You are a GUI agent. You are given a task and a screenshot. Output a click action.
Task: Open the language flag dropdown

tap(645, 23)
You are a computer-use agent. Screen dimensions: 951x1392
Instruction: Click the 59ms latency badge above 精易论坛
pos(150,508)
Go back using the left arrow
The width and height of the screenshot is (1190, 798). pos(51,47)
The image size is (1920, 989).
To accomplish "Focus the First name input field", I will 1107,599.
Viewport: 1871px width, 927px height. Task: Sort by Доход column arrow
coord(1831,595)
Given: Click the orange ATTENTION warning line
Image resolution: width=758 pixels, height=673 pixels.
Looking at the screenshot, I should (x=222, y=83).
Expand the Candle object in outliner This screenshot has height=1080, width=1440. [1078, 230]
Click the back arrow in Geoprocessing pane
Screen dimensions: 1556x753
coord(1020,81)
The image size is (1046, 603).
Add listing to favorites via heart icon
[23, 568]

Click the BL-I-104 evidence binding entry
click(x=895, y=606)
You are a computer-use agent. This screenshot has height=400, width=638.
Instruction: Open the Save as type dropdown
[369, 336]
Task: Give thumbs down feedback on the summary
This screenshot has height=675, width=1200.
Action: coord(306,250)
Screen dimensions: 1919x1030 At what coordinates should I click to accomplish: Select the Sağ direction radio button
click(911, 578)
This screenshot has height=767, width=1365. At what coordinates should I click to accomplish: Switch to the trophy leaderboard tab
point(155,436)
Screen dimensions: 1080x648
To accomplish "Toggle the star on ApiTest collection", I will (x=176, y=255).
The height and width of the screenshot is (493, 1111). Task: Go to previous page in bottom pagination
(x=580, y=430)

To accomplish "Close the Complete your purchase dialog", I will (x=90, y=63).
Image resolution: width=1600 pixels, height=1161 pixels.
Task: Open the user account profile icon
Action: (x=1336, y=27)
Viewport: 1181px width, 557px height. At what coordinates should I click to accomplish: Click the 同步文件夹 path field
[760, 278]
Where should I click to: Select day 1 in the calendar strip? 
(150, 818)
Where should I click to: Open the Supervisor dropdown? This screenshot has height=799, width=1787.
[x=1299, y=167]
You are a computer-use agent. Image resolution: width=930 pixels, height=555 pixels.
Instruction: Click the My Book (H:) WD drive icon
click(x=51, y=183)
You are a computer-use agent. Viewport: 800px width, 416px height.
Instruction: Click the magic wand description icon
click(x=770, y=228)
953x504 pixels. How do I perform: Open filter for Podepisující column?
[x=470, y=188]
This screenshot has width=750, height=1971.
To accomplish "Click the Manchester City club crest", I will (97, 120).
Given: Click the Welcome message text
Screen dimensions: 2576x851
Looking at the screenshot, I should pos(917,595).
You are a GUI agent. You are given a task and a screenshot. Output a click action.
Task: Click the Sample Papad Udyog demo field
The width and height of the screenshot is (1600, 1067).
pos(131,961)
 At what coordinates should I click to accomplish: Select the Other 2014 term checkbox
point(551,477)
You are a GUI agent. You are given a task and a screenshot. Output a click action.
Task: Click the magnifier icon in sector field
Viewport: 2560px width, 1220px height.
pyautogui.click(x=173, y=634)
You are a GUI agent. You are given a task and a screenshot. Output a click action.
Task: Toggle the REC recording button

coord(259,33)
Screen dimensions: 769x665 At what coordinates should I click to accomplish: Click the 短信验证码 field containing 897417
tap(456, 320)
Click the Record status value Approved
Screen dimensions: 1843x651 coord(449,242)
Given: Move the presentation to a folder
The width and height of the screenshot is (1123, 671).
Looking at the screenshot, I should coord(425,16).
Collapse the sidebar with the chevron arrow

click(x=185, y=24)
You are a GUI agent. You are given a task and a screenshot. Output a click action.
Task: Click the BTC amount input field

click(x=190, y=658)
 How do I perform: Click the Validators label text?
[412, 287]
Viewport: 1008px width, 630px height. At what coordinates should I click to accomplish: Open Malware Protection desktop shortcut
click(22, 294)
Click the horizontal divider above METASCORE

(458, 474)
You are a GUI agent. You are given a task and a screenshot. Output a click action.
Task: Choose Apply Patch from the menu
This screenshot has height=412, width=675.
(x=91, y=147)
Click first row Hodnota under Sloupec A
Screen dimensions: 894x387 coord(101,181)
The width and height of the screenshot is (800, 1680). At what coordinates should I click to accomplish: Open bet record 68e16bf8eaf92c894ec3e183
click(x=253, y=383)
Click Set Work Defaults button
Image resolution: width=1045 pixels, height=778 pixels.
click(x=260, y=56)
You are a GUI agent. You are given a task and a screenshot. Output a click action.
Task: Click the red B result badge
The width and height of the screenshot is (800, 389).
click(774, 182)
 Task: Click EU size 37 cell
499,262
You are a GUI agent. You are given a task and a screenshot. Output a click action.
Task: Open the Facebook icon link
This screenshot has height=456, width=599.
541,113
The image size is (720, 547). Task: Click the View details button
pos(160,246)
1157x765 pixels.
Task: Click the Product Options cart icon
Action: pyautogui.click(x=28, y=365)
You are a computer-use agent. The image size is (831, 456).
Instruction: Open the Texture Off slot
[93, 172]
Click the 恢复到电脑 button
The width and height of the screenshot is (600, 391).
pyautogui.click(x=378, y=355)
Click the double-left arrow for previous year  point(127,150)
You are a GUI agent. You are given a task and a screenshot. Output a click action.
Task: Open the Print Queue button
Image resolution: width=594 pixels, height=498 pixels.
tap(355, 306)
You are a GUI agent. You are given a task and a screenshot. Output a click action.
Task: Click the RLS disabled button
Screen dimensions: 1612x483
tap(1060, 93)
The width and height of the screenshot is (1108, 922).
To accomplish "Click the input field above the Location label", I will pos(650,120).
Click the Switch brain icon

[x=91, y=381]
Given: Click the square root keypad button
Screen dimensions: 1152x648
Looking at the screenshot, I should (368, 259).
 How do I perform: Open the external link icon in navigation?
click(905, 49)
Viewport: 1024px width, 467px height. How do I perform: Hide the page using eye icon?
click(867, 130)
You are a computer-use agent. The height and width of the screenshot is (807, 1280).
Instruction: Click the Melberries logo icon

________________________________________

> Exercise details
What you give back should be the lines from the one with "Given: Click the square root keypad button" to the end of the data, copied exactly, both ends included.

> Exercise solution
Given: Click the square root keypad button
Screen dimensions: 1152x648
Looking at the screenshot, I should (368, 259).
 How do I perform: Open the external link icon in navigation?
click(905, 49)
Viewport: 1024px width, 467px height. How do I perform: Hide the page using eye icon?
click(867, 130)
You are a computer-use agent. The height and width of the screenshot is (807, 1280).
Instruction: Click the Melberries logo icon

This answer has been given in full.